With Japan being home to 157 people infected with the new coronavirus, which has already caused one death in the country (WHO data from February 25, 2020), doubts about the safety of having Tokyo host the Summer Olympic Games are creeping in. Speculation has abounded over whether or not the virus will require the Olympics to be hosted in another country, but a senior member of the International Olympic Committee (IOC) is putting that rumor to bed.
Dick Pound, who has been on the IOC since 1978 (he’s its longest-serving member) said that the games are far more likely to be canceled entirely then moved or postponed. The final decision, he says, will be made in late May.
“In and around that time,” he told The Associated Press, “I’d say folks are going to have to ask: ‘Is this under sufficient control that we can be confident about going to Tokyo or not?” He suggested that postponement isn’t a viable option, saying, “You just don’t postpone something on the size and scale of the Olympics. There’s so many moving parts, so many countries and different seasons, and competitive seasons, and television seasons. You can’t just say, `We’ll do it in October.’” Indeed, should the IOC decide that the games could not safely take place in Tokyo, Pound said, “you’re probably looking at a cancellation.”

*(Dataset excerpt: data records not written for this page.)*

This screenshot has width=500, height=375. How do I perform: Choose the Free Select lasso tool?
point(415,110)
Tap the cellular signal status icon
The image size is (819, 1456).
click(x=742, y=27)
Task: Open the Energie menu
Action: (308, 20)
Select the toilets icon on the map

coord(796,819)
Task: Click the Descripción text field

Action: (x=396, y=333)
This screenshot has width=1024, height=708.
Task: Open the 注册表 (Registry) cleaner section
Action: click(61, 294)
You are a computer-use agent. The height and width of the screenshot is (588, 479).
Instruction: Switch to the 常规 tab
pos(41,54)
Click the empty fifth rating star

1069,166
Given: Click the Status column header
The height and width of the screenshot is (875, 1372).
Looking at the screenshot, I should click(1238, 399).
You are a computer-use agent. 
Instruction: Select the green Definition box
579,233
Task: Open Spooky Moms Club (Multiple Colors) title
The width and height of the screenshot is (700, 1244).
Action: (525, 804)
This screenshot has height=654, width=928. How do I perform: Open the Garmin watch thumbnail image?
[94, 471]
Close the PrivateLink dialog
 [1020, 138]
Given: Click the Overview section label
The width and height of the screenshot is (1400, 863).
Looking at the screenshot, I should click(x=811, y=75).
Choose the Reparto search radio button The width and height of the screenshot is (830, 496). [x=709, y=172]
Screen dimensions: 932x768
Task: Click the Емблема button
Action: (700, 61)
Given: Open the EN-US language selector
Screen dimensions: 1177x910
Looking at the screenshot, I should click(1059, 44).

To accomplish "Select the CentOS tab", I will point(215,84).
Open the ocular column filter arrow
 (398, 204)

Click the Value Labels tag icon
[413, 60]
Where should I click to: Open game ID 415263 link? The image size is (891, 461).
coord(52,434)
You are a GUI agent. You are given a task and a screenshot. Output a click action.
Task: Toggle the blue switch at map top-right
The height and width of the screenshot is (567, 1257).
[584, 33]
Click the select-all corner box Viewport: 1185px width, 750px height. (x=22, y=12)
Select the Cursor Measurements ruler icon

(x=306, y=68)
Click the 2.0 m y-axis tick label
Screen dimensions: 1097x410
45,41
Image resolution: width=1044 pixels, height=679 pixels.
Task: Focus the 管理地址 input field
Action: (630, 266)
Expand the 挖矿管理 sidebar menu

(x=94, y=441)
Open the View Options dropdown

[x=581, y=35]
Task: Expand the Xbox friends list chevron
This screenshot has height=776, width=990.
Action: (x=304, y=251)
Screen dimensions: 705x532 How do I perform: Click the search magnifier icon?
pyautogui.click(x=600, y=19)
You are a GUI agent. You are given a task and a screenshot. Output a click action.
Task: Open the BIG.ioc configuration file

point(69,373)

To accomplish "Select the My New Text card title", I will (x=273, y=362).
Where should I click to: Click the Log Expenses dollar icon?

The International Olympic Committee is being advised by the World Health Organization, and no one has seriously suggested moving the games from Tokyo, nor has the coronavirus situation reached a level where such a dramatic shift would be necessary. As of now, things plan to move ahead as scheduled.
A version of this article was previously published on February 20, 2020, and was updated on February 25, 2020, with more information.